**SHORT TASK**
Collect every line in the records below that contains the word "icon" and copy each of those lines out in full.

___ DATA PROVIDED ___

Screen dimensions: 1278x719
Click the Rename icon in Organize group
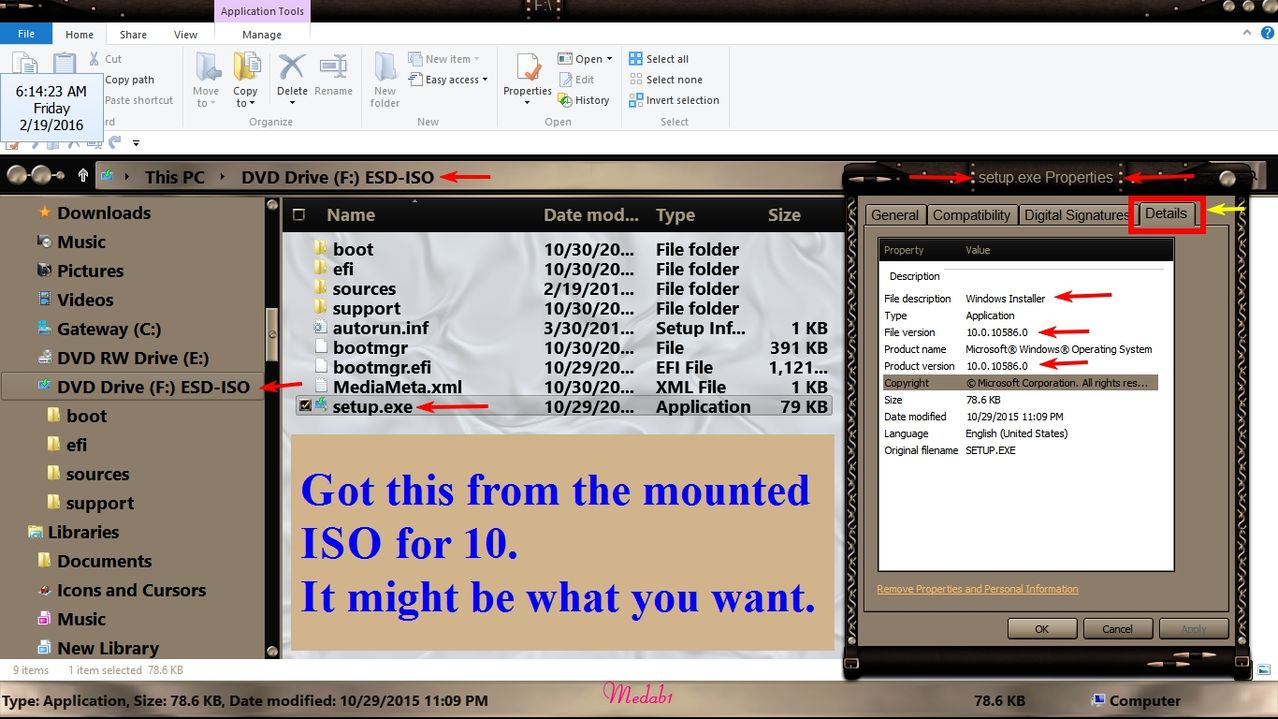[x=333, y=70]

___
___ DATA PROVIDED ___

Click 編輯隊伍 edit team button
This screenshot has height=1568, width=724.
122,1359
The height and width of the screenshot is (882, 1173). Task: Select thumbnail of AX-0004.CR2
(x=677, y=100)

___
___ DATA PROVIDED ___

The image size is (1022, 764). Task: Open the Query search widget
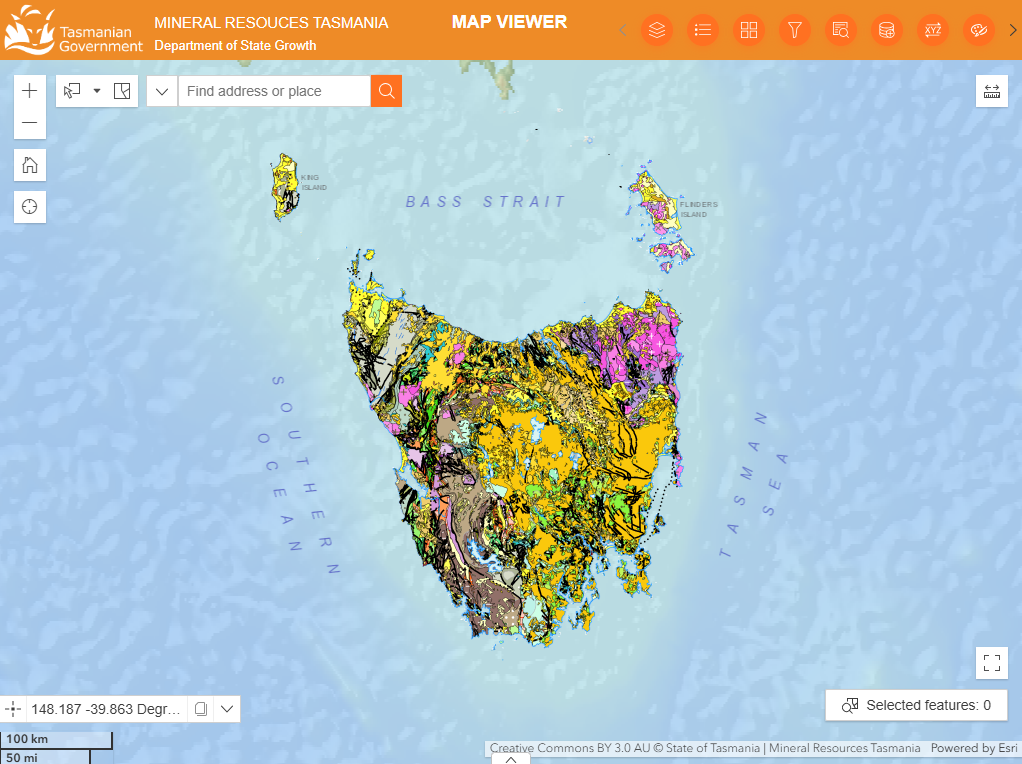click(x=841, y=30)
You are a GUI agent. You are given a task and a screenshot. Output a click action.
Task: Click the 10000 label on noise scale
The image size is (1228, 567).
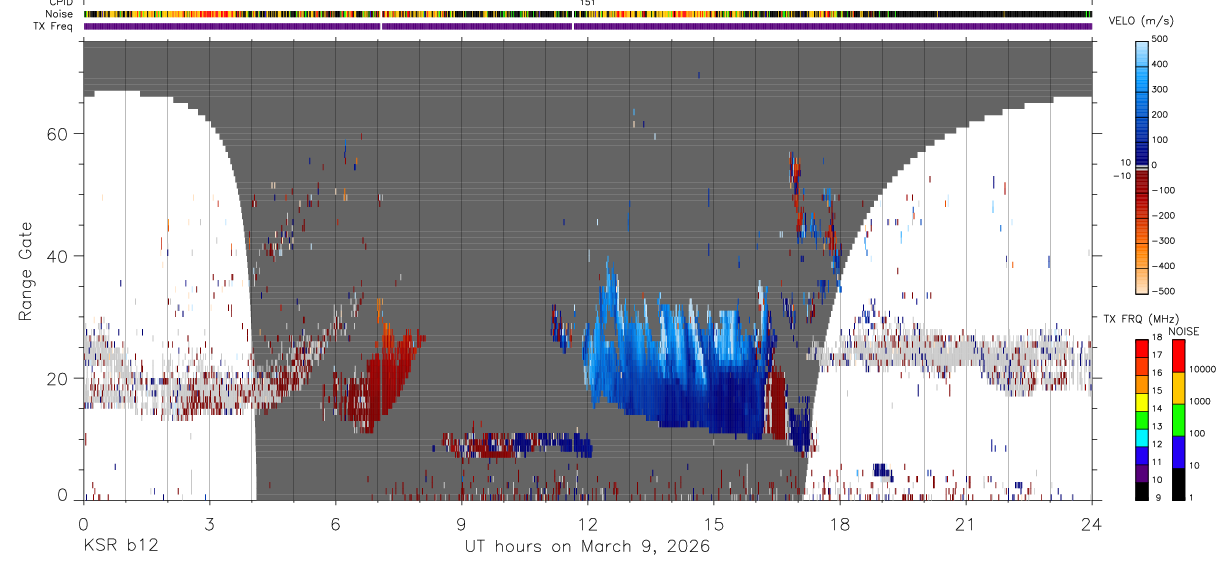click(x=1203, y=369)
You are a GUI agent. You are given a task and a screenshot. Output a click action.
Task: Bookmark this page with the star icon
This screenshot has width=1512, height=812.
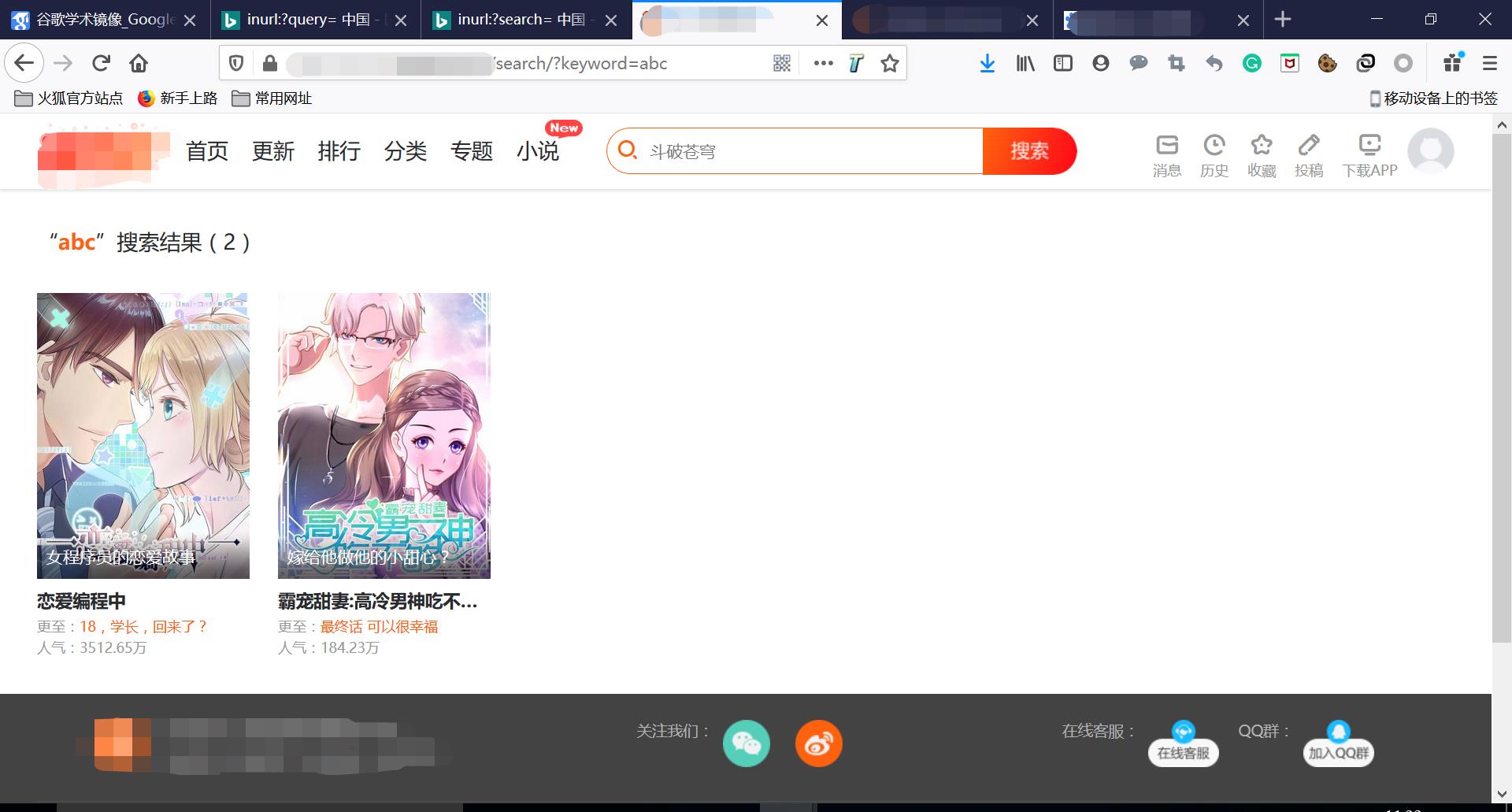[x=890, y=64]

___

**SOLUTION FOR THIS PROBLEM**
Click the Rename icon in Organize group
Task: Bookmark this page with the star icon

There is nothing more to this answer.